[Exercise prompt]
Print every line of the listing below, starting with the line that holds "Image resolution: width=1366" and going on through the line that holds "Viewport: 1568px width, 502px height.", both included, and print nothing else.

[Material supplied]
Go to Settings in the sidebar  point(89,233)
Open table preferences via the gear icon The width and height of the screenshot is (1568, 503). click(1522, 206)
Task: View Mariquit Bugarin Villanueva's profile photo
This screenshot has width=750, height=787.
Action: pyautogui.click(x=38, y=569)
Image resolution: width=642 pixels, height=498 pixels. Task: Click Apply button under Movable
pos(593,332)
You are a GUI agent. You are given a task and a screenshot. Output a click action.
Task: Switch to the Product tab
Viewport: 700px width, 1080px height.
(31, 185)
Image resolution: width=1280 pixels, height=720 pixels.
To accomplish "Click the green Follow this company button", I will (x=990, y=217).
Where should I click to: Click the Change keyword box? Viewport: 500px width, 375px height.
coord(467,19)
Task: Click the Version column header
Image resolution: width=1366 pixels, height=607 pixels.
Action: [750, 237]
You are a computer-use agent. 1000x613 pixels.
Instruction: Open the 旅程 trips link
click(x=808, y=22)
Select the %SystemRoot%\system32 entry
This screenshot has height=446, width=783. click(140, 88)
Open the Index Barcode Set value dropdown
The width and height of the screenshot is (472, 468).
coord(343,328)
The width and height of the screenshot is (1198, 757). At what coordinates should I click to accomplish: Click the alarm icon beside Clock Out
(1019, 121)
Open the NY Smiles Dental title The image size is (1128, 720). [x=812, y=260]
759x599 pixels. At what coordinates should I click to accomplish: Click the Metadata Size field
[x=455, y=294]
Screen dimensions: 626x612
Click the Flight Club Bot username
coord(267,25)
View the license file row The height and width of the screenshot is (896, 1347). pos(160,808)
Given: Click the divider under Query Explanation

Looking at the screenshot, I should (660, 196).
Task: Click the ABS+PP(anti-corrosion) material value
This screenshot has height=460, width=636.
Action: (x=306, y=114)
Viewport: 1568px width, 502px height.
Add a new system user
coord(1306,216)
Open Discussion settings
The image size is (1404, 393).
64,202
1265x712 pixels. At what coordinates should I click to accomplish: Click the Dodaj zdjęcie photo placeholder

[Answer to this problem]
Image resolution: width=1366 pixels, height=607 pixels.
Action: [750, 237]
You are a computer-use agent. 1000x613 pixels.
Instruction: Open the 旅程 trips link
click(x=808, y=22)
Select the %SystemRoot%\system32 entry
This screenshot has height=446, width=783. click(140, 88)
Open the Index Barcode Set value dropdown
The width and height of the screenshot is (472, 468).
coord(343,328)
The width and height of the screenshot is (1198, 757). At what coordinates should I click to accomplish: Click the alarm icon beside Clock Out
(1019, 121)
Open the NY Smiles Dental title The image size is (1128, 720). [x=812, y=260]
759x599 pixels. At what coordinates should I click to accomplish: Click the Metadata Size field
[x=455, y=294]
Screen dimensions: 626x612
Click the Flight Club Bot username
coord(267,25)
View the license file row The height and width of the screenshot is (896, 1347). pos(160,808)
Given: Click the divider under Query Explanation

Looking at the screenshot, I should (660, 196).
Task: Click the ABS+PP(anti-corrosion) material value
This screenshot has height=460, width=636.
Action: (x=306, y=114)
Viewport: 1568px width, 502px height.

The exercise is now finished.